This analysis was featured in Critical State, a weekly newsletter from Inkstick Media and The World. Subscribe here.
When a ship starts to sink at sea, the most important thing for rescuers to know is where it is, speeding any attempts at life-saving action. In the Mediterranean, the ships most likely to be in jeopardy are vessels of desperation, adapted for transporting people from the near east or African coasts toward a hope of refuge in Europe. Operating these vessels can be anyone from a complex social milieu to a fisherman trying to add extra revenue to criminal enterprises charging exorbitant fees on the promise of disembarking, not arrival. For rescuers, what matters most is that when they find such an overstuffed, underpowered ship in the sea, they’re able to save as many lives as they can.
In “Floating sanctuaries: The ethics of search and rescue at sea,” authors Itamar Mann and Julia Mourão Permoser interviewed search and rescue workers about the ethical dilemmas of rescue at sea. In so doing, they offer an in-depth portrait of maritime rescue work as built around creating sanctuary, amidst a literal and metaphorical sea of hostile factors.
While at sea and engaging in rescue, the actions are clear and their necessity immediate.
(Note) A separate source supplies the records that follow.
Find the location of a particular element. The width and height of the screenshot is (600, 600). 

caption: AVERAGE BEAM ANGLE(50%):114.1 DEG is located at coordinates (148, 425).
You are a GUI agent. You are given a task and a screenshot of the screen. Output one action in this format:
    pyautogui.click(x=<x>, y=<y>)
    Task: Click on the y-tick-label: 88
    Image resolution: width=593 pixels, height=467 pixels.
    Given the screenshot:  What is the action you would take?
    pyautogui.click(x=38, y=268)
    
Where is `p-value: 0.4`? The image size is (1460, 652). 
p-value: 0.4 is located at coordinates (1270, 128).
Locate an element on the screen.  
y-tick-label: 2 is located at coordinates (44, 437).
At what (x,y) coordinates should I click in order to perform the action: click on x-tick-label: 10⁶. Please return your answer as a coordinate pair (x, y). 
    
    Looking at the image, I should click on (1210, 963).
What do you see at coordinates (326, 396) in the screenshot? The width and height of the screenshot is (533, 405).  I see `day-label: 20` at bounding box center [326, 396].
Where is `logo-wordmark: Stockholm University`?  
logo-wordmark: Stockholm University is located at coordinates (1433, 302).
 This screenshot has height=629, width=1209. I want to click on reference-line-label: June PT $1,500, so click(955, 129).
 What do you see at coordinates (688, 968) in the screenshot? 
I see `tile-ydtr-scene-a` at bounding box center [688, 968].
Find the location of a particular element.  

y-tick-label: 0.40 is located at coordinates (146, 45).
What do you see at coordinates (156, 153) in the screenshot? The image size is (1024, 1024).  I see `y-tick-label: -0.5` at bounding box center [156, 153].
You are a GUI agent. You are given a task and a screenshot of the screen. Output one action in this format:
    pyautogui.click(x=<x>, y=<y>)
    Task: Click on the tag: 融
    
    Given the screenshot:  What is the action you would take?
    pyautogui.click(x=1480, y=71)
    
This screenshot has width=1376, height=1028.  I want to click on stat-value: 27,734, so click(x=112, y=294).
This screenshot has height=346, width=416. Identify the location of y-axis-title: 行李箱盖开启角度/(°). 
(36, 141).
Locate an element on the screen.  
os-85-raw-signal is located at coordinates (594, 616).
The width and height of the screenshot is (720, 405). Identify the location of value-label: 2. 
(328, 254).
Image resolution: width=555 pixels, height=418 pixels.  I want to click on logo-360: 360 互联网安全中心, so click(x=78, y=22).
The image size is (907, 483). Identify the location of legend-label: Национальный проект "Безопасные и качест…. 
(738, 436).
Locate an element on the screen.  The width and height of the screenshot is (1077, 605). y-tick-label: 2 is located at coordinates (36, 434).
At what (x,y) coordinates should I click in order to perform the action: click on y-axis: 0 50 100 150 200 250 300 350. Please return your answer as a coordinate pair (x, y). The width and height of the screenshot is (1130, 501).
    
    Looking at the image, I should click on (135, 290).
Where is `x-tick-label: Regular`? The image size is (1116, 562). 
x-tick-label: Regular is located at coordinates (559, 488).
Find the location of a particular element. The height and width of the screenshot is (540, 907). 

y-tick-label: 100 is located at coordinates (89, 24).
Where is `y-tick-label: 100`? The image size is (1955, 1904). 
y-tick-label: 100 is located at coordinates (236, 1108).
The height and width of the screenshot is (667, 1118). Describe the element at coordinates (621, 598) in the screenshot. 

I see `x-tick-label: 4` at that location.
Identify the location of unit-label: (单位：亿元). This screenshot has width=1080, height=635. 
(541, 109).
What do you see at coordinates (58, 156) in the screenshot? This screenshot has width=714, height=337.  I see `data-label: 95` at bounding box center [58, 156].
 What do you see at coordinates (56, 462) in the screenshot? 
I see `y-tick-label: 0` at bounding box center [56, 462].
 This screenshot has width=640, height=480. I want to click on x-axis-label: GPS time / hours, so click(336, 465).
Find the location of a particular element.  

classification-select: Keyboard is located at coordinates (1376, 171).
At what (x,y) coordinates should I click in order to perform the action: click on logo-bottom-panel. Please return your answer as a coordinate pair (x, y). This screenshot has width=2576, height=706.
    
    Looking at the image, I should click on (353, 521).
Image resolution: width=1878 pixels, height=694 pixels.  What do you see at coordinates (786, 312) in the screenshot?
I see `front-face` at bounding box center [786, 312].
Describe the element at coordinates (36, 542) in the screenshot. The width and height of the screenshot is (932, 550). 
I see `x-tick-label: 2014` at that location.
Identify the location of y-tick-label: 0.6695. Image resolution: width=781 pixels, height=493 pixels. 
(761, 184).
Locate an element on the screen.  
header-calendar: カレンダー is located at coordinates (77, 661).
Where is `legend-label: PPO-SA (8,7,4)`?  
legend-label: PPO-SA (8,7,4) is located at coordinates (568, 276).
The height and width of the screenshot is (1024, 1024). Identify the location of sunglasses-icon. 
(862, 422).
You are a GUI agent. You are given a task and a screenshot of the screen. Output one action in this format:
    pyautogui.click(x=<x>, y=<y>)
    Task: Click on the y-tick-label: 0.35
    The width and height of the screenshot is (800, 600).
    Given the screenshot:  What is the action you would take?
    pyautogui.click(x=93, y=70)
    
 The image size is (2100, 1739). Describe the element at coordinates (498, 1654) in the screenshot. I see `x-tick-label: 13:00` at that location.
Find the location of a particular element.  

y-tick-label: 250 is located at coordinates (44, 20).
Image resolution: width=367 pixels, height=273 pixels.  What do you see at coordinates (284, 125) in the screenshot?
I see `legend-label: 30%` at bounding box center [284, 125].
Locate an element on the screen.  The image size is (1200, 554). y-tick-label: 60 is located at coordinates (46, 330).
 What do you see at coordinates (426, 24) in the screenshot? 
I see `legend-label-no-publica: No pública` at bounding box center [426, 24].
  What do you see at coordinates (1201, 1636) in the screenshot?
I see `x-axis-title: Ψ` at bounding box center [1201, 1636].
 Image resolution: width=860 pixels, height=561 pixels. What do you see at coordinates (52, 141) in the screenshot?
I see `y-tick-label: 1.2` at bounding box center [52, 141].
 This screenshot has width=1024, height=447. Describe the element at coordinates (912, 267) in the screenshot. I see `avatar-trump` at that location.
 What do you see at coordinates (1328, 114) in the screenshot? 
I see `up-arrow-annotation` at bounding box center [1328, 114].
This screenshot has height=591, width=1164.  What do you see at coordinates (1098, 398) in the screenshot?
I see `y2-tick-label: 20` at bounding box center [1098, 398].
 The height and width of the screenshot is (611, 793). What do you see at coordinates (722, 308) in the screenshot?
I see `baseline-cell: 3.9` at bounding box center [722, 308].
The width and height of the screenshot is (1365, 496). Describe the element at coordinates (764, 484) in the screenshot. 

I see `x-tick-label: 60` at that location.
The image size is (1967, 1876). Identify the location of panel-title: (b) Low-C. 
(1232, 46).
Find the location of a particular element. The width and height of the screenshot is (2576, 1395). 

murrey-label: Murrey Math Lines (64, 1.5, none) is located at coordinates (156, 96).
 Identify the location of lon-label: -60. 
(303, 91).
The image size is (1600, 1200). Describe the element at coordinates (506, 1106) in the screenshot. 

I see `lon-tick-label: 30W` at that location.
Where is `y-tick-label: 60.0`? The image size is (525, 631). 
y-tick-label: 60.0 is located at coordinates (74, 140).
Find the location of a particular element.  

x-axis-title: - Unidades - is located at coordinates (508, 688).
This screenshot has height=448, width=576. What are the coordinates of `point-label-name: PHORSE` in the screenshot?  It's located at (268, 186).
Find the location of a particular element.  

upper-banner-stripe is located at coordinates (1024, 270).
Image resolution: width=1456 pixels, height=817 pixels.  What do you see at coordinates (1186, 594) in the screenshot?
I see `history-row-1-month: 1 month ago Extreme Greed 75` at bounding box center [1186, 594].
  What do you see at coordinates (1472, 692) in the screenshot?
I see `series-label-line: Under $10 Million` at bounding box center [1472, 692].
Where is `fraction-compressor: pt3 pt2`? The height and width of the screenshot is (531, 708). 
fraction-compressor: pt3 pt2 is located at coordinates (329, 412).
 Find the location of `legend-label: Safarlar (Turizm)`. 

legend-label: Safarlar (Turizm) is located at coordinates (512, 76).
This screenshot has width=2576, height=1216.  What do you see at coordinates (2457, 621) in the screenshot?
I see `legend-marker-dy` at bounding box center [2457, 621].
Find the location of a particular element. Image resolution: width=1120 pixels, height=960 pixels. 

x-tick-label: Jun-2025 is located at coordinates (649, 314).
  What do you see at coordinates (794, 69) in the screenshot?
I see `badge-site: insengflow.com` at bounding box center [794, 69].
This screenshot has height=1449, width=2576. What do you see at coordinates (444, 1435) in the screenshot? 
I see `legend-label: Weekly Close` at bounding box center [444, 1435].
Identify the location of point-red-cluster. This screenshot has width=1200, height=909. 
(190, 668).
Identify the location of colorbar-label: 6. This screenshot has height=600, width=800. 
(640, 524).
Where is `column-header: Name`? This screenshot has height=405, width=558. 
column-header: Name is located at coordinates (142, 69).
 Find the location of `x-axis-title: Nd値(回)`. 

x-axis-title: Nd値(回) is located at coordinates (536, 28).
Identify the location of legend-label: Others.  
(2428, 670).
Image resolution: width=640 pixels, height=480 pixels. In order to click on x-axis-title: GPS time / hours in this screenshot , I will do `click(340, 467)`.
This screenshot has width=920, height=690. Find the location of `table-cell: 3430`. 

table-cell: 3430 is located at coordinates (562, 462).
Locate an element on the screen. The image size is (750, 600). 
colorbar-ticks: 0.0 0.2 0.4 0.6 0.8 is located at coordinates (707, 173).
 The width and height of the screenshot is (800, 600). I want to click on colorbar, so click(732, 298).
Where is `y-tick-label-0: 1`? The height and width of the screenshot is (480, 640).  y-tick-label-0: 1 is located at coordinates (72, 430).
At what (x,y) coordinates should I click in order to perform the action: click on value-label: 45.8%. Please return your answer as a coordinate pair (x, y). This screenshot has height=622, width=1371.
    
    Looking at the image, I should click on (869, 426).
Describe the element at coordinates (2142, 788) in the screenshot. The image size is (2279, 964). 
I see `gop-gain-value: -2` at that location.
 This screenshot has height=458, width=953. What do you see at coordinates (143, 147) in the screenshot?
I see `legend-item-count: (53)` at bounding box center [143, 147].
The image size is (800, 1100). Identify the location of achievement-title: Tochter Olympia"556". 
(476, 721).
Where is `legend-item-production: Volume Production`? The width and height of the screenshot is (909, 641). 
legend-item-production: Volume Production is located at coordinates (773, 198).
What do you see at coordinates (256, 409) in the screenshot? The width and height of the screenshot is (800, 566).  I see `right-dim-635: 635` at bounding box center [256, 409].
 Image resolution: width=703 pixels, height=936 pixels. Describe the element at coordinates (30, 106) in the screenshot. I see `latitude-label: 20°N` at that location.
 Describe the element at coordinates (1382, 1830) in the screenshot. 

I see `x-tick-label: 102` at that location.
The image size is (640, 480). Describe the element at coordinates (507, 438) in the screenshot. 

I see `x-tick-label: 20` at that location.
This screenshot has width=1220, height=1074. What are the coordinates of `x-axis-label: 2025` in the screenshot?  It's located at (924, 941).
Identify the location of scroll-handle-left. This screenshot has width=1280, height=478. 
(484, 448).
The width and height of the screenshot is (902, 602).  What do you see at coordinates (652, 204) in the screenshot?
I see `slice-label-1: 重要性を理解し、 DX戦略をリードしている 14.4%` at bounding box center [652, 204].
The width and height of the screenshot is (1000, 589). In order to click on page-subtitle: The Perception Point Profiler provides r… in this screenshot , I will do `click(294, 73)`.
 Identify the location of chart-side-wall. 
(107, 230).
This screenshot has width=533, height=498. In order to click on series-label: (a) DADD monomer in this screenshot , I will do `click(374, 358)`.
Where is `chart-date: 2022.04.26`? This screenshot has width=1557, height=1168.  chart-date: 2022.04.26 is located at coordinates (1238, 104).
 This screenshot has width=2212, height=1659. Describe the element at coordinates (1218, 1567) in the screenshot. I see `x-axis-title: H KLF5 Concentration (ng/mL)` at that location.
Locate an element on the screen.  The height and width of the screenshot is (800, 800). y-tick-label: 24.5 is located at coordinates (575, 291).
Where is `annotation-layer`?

What complicates this role is the way European states, which are the port of destination for migrants, can work to criminalize rescuers for their role in life-saving action.
“The act of rescue is based on an ethical imperative to save people who are at an imminent risk of drowning, and that imperative takes precedence over all other considerations,” write the authors. “Confronted with the drowning person, so the narrative goes, there is no choice to make and there is no dilemma.”
While at sea and engaging in rescue, the actions are clear and their necessity immediate. What complicates this role is the way European states, which are the port of destination for migrants, can work to criminalize rescuers for their role in life-saving action. This is not helped by the fact that many such smugglers, transporters, and traffickers see rescuers as a tool to complete the sea transit they initiate. For European prosecutors so inclined, this rescue work can be seen as a “transfer at sea,” or the taking of passengers in an illegal fashion.
“The accusation that NGOs are carrying out ‘transfers at sea’ implies that there is no real emergency, no real risk of drowning. But our interviewees stressed that knowledge about the location of a migrant boat does not eliminate the risk of shipwreck. Migrant boats are all unseaworthy and can sink at any time, they argued, even in the middle of a rescue,” write the authors.
That legal risk hangs over rescuers, who in interviews repeatedly told the researchers that they make an effort to learn the minimum amount about their rescued passengers. Instead, rescuers vouch for migrants as simply people who needed rescuing. It’s a legal and ethical move, letting the rescue ships attempt to deliver people to safety without immediately subjecting them to harsh border laws.
These rescuers “seek to create a different kind of deterritorialization, one that establishes spaces of resistance against state sovereignty. By adopting internal regulations that suspend as much as possible the applicability of criminal and migration laws, rescuers seek to transform the ship into a floating sanctuary,” conclude the authors.